Gorduras e açúcares são resistentes ao suco gástrico. As gorduras atravessam o estômago praticamente incólumes e só serão totalmente decompostas nos intestinos. É por isso que uma refeição gordurosa, como por exemplo, a feijoada, dá sensação de peso no estômago. Os açúcares são parcialmente decompostos no estômago, porém, não pela ação do suco gástrico, mas pela ação de outra substância chamada de pitialina, que é uma enzima contida na saliva. Por outro lado, a acidez do estômago limita a ação da pitialina, que é destruída em cerca de 20 (vinte) minutos pelo suco gástrico.

Outra função muito importante do estômago é eliminar – graças a presença dos ácidos – os micróbios que são ingeridos na alimentação, principalmente nas verduras e vegetais consumidos crus.

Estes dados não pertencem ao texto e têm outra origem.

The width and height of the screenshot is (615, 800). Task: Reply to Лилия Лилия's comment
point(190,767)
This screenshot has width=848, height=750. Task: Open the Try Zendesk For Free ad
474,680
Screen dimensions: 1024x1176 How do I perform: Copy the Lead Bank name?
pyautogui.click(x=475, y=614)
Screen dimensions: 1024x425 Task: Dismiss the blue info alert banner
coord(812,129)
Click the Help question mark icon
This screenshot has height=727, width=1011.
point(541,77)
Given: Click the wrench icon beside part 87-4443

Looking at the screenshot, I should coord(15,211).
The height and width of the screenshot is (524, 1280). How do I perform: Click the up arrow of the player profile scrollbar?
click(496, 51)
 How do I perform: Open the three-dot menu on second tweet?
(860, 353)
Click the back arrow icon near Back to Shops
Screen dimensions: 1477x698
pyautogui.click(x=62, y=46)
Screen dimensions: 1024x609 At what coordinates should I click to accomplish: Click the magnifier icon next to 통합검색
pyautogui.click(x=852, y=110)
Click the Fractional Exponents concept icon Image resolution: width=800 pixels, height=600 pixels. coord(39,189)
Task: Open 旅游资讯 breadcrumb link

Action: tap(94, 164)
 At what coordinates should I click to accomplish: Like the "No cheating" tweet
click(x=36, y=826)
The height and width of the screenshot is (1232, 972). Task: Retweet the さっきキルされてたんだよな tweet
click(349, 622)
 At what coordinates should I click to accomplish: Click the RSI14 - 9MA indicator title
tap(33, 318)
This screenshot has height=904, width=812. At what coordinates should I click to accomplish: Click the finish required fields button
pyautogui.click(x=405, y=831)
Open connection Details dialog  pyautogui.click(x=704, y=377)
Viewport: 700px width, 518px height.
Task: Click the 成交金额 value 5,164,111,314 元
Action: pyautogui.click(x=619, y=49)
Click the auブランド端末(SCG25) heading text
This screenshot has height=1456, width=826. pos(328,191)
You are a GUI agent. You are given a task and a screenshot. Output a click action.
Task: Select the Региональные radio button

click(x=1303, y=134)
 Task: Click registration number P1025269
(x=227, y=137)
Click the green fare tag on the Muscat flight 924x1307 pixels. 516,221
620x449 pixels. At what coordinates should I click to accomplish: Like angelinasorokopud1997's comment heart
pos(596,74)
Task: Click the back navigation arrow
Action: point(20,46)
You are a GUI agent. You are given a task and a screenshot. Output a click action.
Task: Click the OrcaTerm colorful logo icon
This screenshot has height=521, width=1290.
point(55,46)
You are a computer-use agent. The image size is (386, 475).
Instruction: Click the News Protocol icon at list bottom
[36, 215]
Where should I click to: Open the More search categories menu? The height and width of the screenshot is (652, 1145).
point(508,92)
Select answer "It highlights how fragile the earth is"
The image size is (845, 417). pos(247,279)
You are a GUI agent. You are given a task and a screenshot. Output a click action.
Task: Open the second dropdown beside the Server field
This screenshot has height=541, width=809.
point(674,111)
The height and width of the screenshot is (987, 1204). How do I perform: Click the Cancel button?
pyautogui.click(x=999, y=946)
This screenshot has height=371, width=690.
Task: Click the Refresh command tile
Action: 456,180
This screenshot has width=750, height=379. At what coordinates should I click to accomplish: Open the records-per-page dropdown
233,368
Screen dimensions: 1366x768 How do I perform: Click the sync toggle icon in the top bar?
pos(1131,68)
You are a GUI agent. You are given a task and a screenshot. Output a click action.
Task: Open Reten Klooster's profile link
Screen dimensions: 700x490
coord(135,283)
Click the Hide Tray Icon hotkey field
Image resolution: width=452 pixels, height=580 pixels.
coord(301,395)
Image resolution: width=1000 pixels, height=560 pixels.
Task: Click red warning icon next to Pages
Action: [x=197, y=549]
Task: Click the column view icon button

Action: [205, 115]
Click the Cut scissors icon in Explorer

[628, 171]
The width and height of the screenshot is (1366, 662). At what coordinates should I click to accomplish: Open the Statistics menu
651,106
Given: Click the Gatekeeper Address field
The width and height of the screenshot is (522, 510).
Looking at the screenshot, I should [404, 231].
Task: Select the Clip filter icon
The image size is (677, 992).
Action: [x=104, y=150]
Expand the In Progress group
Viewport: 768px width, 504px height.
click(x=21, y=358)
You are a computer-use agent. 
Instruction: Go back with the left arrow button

A função mais importante na absorção dos alimentos é executada pelos intestinos. O estômago absorve apenas pequenas quantidades de ferro, aminoácidos, açúcares, alguns sais, como o cloreto de sódio (sal de cozinha) e álcool. Esse último pode atravessar muito rapidamente a mucosa gástrica, passando logo para a circulação sangüínea. Por isso, não adianta aplicar lavagens gástricas em pessoas muita alcoolizadas, pois a absorção é mais rápida quando o estômago está vazio.

Muitos medicamentos, feitos para serem absorvidos nos intestinos, precisam ser acondicionados em cápsulas especiais que resistam a ação do suco gástrico, para evitar que sejam destruídos no estômago. Os produtos que não são decompostos pelo suco gástrico não precisam dessa proteção, iniciando sua atuação no intestino. Quando tomados em jejum, esses comprimidos podem provocar irritações nas mucosas estomacais, levando ao surgimento de úlceras.

Representa-se esquematicamente, no desenho abaixo, o mecanismo de aproveitamento de substâncias presentes na alimentação humana, levando-se em conta que o organismo aproveita três espécies de substâncias: hidratos de carbono ou carboidratos, proteínas e gorduras. No estômago, onde são digeridas principalmente as proteínas, começa a digestão dos açúcares, enquanto que as gorduras não sofrem, praticamente, nenhuma modificação; serão decompostas mais tarde no intestino.